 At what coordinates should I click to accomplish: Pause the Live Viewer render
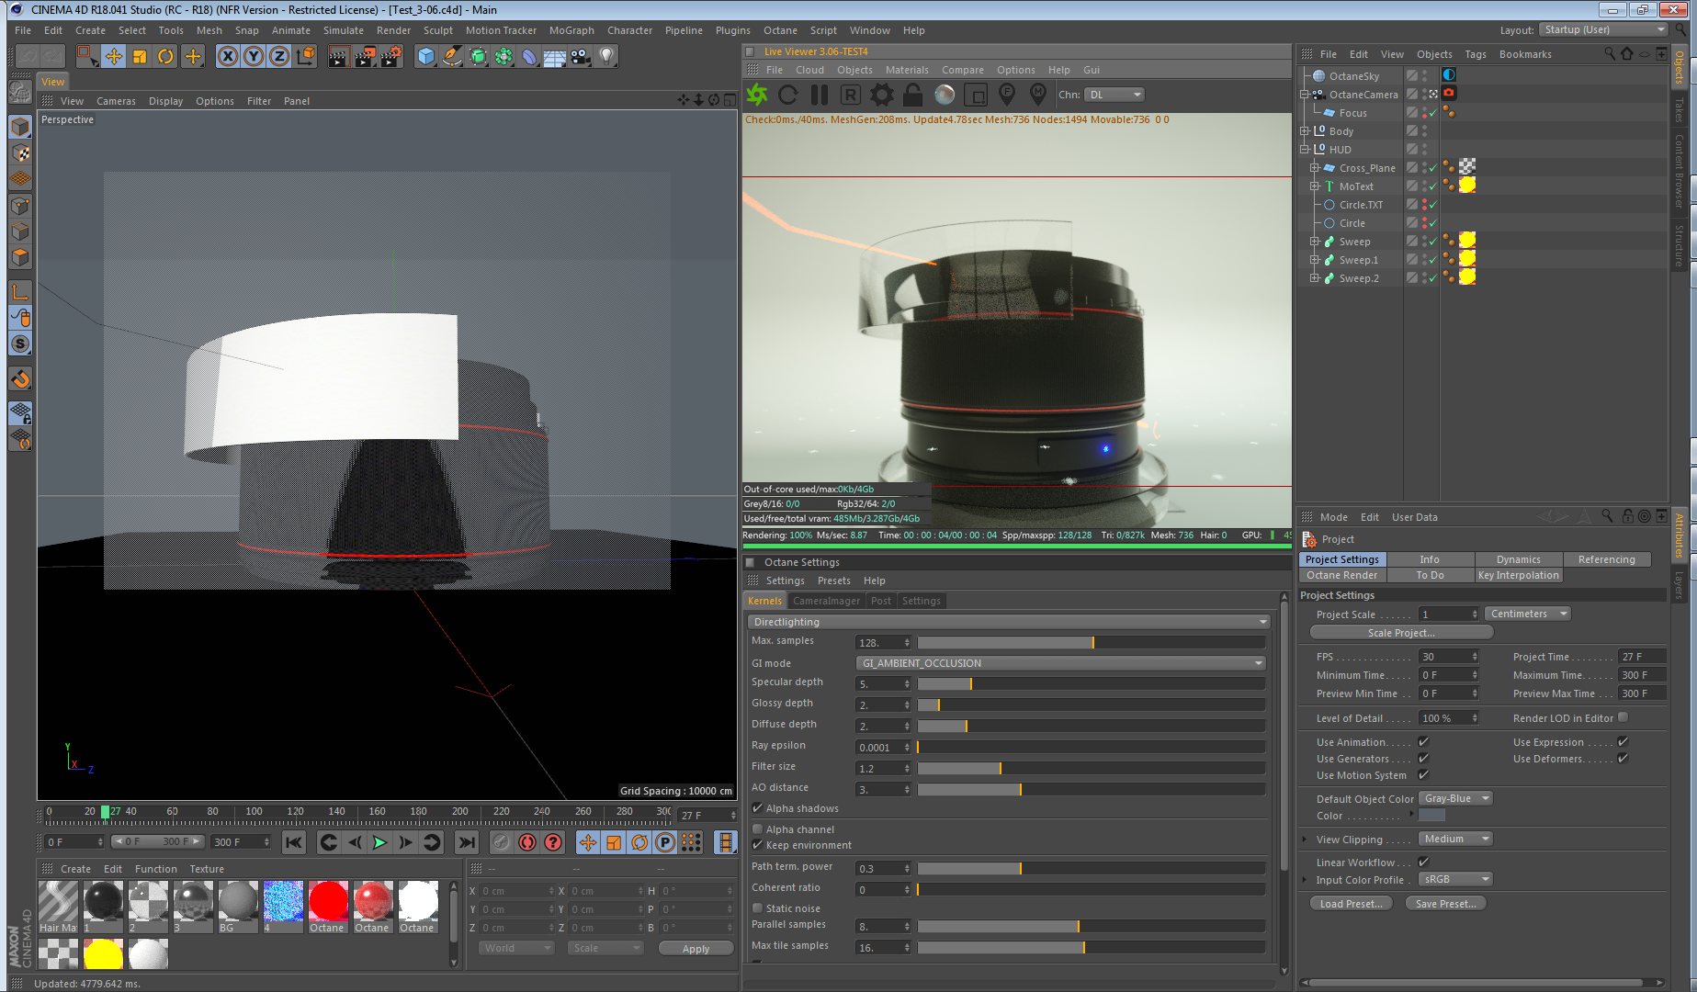(x=820, y=95)
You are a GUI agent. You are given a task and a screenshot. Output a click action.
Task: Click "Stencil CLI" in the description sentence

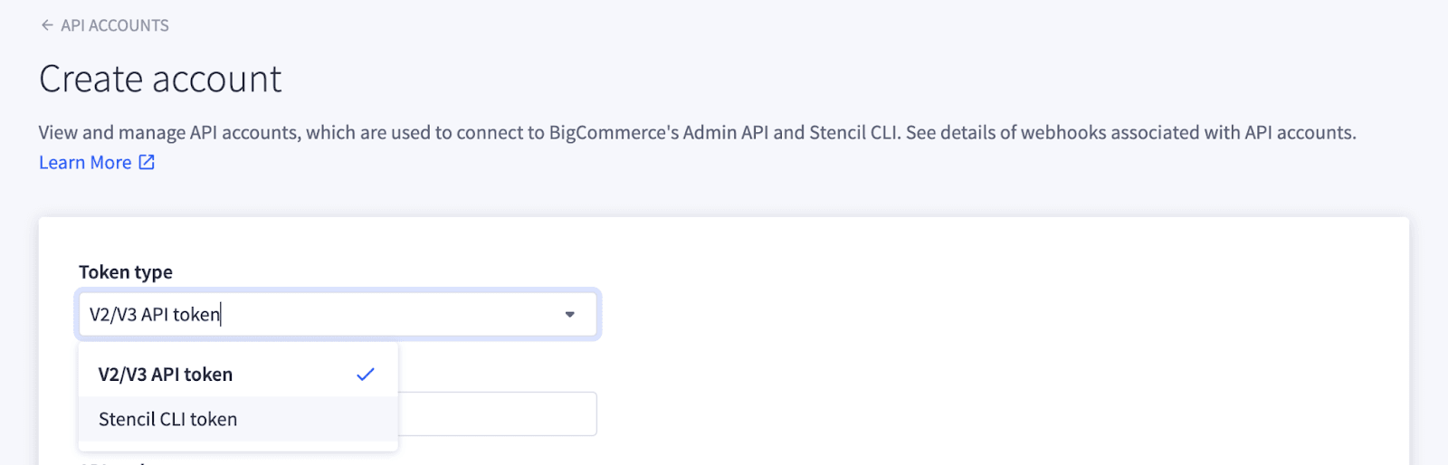click(853, 133)
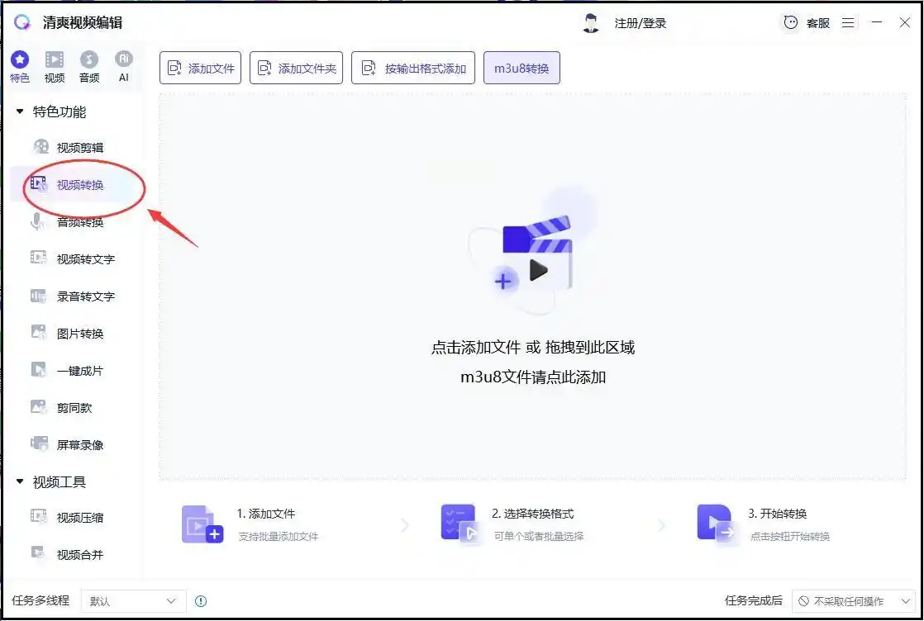
Task: Click the 添加文件夹 button
Action: (297, 69)
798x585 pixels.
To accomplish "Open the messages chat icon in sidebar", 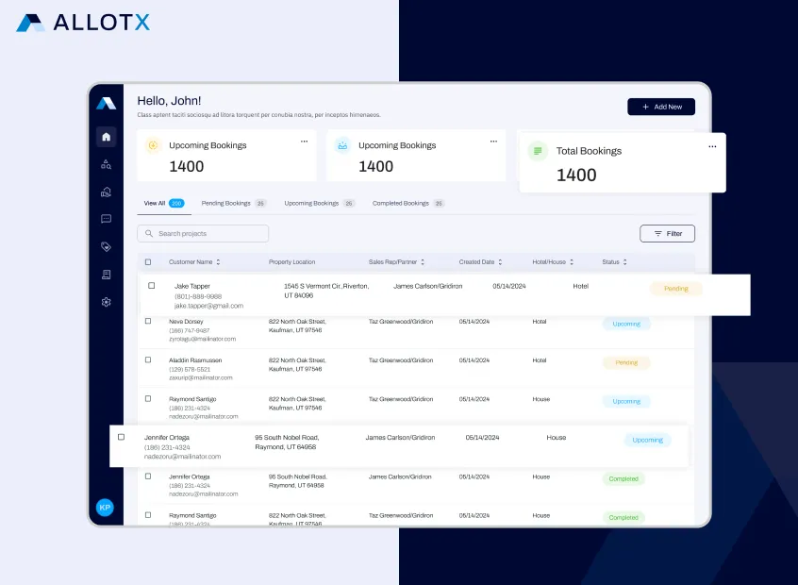I will click(106, 219).
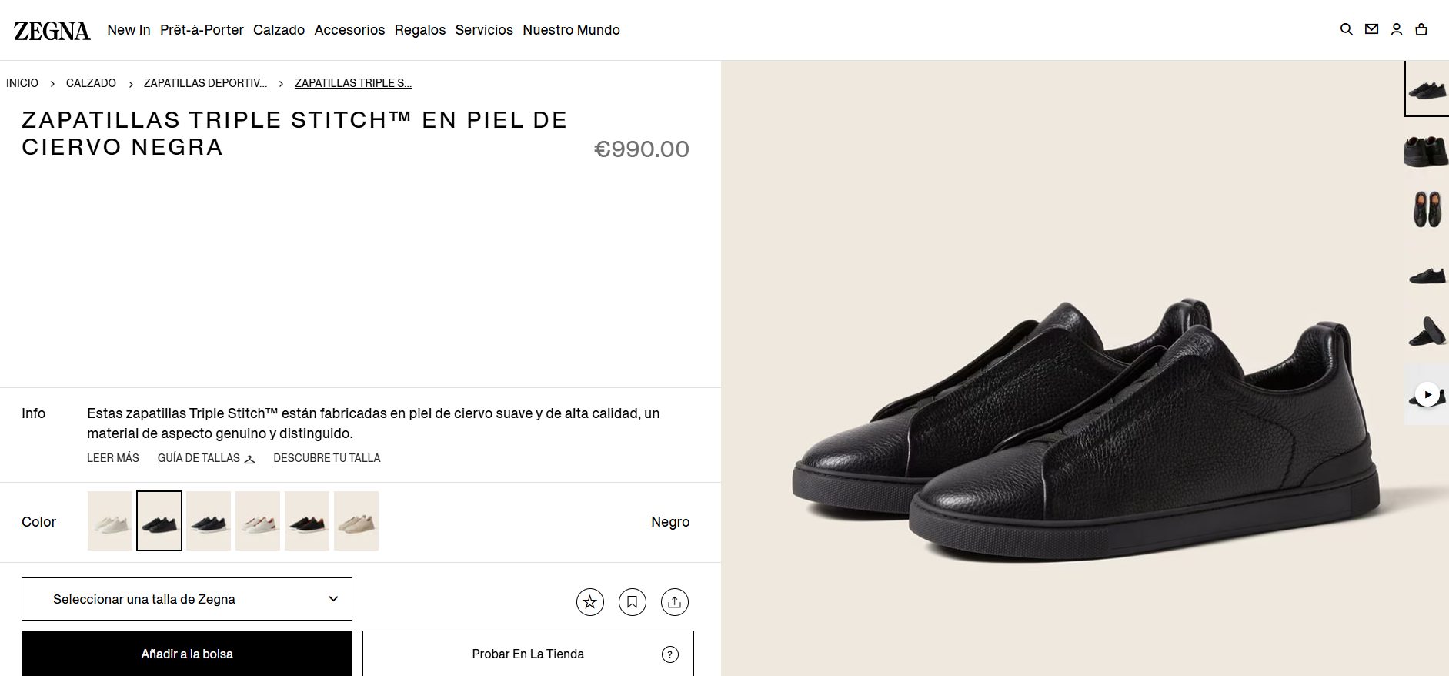This screenshot has width=1449, height=676.
Task: Open the Nuestro Mundo menu
Action: click(x=571, y=30)
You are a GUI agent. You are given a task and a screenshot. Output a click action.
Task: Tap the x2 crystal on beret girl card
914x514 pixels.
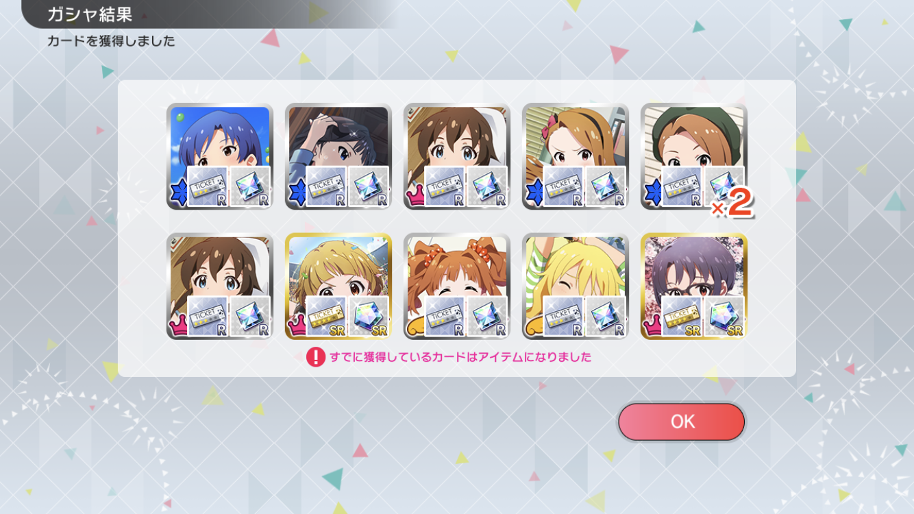[724, 186]
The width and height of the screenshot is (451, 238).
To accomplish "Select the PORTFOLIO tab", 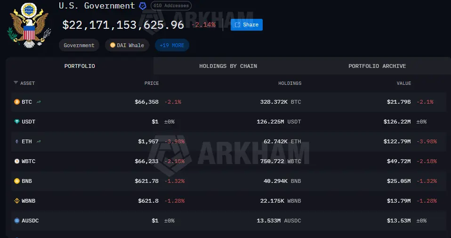I will point(80,66).
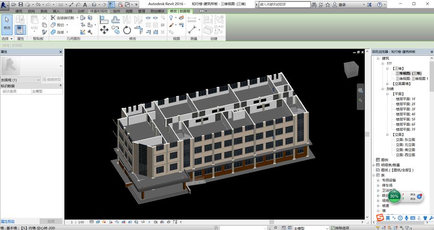Open floor plan 楼层平面: 3F
434x230 pixels.
click(x=405, y=109)
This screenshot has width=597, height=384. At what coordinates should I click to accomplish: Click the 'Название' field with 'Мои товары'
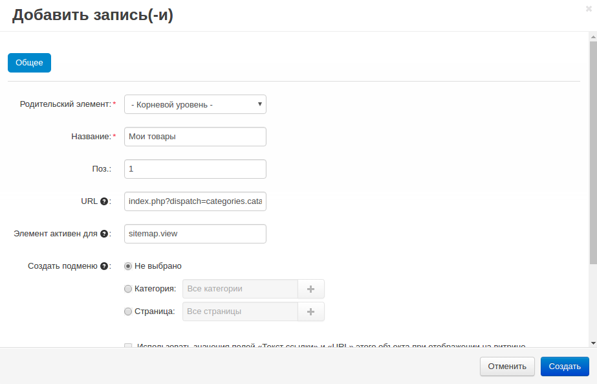tap(195, 137)
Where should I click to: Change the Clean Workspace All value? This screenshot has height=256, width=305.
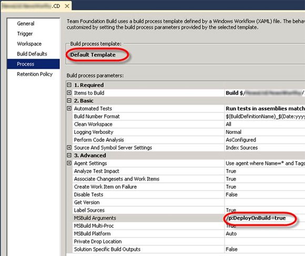(265, 124)
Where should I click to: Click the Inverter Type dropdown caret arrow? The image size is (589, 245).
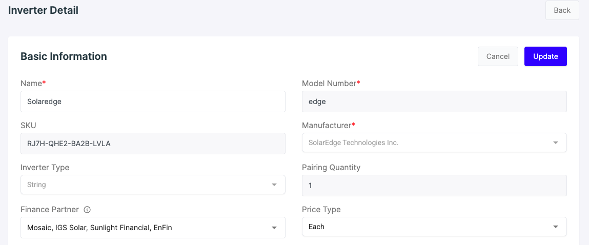274,185
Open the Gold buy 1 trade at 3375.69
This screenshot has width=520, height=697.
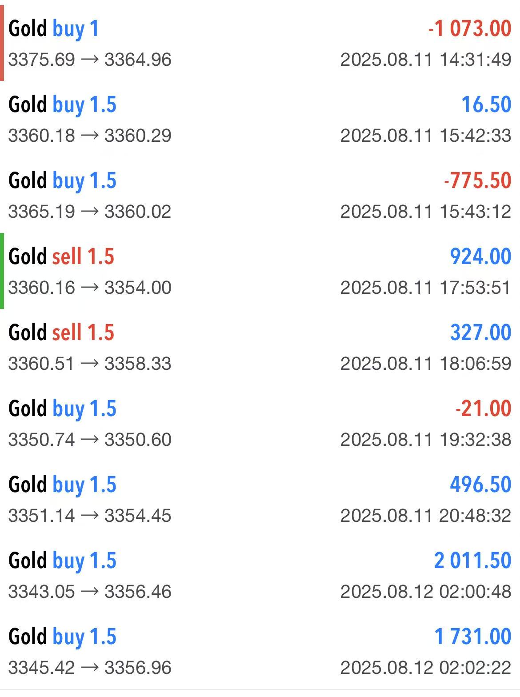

The task: Print nothing except the lines from the one with "Open the Gold buy 1 trade at 3375.69" through the last line of the listing, exactly as written and with pictures removed.

Response area:
Open the Gold buy 1 trade at 3375.69
This screenshot has width=520, height=697.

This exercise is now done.